▶ _Problem_
Write out exactly the lines from the one containing "Instruction: Click the" through the last line of the records below, including both.
..........
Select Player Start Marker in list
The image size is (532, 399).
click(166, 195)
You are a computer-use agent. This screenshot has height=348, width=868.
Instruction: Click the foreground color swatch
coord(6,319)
..........
▶ _Answer section_
Instruction: Click the foreground color swatch
coord(6,319)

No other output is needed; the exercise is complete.